First, we build the Lagrangian

$$L(x,P,\mu):=c^Tx-\mathrm{trace}(PM(x))+\mu^T(Ax-b)$$

where $M(x):=x_1F_1+x_2F_2+...+x_nF_n+G$, $P$ is symmetric positive semidefinite and $\mu$ is a real vector.

The dual problem is, therefore,

$$\max_{P\succeq0,\mu\in\mathbb{R}^n}-(\mathrm{trace}(PG)-\mu^Tb)$$ such that

$$\mathrm{trace}(PF_i)+\mu^TAe_i=c_i.$$

where $\{e_1,\ldots,e_n\}$ is the natural basis of $\mathbb{R}^n$.

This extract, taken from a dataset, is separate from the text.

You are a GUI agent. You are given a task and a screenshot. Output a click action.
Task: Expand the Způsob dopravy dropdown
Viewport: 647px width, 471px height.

It is also possible to lump all the variables in the single matrix $\tilde P=\mathrm{diag}(P,U)$ where $U=\mathrm{diag}(\mu)$ to get

$$\max_{\tilde P}-\mathrm{trace}(\tilde PZ_0)$$ such that

$$\mathrm{trace}(\tilde PZ_i)=c_i$$

where $Z_0=\mathrm{diag}(G,\mathrm{diag}(b))$ and $Z_i=\mathrm{diag}(F_i,\mathrm{diag}(Ae_i))$.